For 150 years, iron and steel were produced, cast, forged, and rolled at Henrichshütte Hattingen (a metallurgical plant in Hattingen, Germany). In 1987, the blast furnaces were “blown out”. Over 100 Chinese workers dismantled blast furnace 2 and shipped it to Hunan to produce iron once again. Since then, steel production worldwide has doubled, and 15 percent of the still rising CO2 emissions come from blast furnaces and steel mills. The Henrichshütte tells the story of a place and its people and ties them into global contexts.

Su Yu Hsin

Blast Furnace No. 2

Futur II | 2022-03-12 00:00:00
Su Yu Hsin, Visual reference of the project Blast Furnace no.2 (WT) , Courtesy: the artist

As an anchor point for her multidimensional video work, Su Yu Hsin uses the empty base of the former blast furnace 2, the so-called furnace sow. In Blast Furnace no.2, the artist combines spectacular satellite images with archival footage and interview excerpts, exploring the topics of steel production, globalization, and the cosmic origin of the metal iron kaleidoscopically from a geological, socio-historical, and ecological perspective.

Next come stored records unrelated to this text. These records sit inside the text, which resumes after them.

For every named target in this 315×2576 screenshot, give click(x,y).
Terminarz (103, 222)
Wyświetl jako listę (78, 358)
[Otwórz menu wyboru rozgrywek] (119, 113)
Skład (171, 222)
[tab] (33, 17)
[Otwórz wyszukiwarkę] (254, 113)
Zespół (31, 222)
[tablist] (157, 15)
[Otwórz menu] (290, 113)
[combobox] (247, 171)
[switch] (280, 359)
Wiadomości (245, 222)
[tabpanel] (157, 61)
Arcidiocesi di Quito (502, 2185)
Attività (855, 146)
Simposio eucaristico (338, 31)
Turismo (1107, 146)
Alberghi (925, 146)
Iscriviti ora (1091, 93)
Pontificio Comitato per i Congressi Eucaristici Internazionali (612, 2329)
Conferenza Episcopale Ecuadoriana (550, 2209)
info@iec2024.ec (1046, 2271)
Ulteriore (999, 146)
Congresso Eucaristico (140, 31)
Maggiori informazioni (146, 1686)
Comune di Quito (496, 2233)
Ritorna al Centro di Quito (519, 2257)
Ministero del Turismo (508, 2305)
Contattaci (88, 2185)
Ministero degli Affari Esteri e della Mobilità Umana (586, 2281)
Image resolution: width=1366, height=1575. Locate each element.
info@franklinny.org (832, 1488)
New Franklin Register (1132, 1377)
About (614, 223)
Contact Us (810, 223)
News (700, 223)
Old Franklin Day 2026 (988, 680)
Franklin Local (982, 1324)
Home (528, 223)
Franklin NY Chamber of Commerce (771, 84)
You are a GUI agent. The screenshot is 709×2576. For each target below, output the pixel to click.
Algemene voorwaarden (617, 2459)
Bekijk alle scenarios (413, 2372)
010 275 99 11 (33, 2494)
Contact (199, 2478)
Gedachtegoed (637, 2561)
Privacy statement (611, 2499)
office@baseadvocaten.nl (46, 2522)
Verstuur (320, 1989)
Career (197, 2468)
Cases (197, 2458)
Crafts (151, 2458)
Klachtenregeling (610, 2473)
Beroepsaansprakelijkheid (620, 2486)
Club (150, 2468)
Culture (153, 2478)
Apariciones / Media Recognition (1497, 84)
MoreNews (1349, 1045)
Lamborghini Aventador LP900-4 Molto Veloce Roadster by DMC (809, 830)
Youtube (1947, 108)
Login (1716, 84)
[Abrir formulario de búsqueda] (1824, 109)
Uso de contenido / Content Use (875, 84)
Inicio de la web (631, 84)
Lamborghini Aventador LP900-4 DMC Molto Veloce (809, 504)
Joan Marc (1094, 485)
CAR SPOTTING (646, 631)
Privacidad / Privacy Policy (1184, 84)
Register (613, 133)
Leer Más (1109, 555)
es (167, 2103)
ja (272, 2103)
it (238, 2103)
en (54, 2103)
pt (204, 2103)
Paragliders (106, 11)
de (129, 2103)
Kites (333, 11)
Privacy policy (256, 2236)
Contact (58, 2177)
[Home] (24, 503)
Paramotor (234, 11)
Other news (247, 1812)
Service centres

In 1989, shortly before the closure of the Henrichshütte, blast furnace 2 was purchased by a Chinese steel mill, transported away, and rebuilt in Hunan. It ran there for another 15 years until it was replaced by a larger furnace. In Hattingen, only an empty base, the “furnace sow”, still bears witness to the former heart of the Henrichshütte. Starting from this blank space, Blast Furnace no.2 follows the paths of globalization from Hattingen to Hunan – and finally to outer space: A look into the mineral collection of the Henrichshütte expands the temporal scale of the history of the “HO II” by that of geological time. There, a meteorite containing iron refers to the cosmic origin of the metal: iron occurs everywhere in the universe and was already contained in the cosmic dust when the earth was formed. Su Yu Hsin also takes up this deep-time perspective in narrative terms to illuminate raw material extraction and processing.

Refik Anadol

Industrial Dreams

Futur III | 2022-03-12 00:00:00 - 2022-03-19 00:00:00

Los Angeles-based media artist Refik Anadol is developing a digital data sculpture for Henrichshütte Hattingen that will take the form of a monumental LED wall outside the site to replace Blast Furnace II, which was sold to China in 1990. The focus is on specific issues relating to energy consumption in the steel industry. The artist makes use of huge data sets and theme-specific image archives, which he lets an AI explore and sophisticated algorithms speculate on artistically.

Refik Anadol thereby sheds light on our changed perception of space and architecture in the conflict between historical place and digital object, which is continuously taking place due to the entry of smartphones and urban screens into our everyday life. The results are excursions into alternative realities inspired by quantum physics that allow us to view our own reality from a new perspective.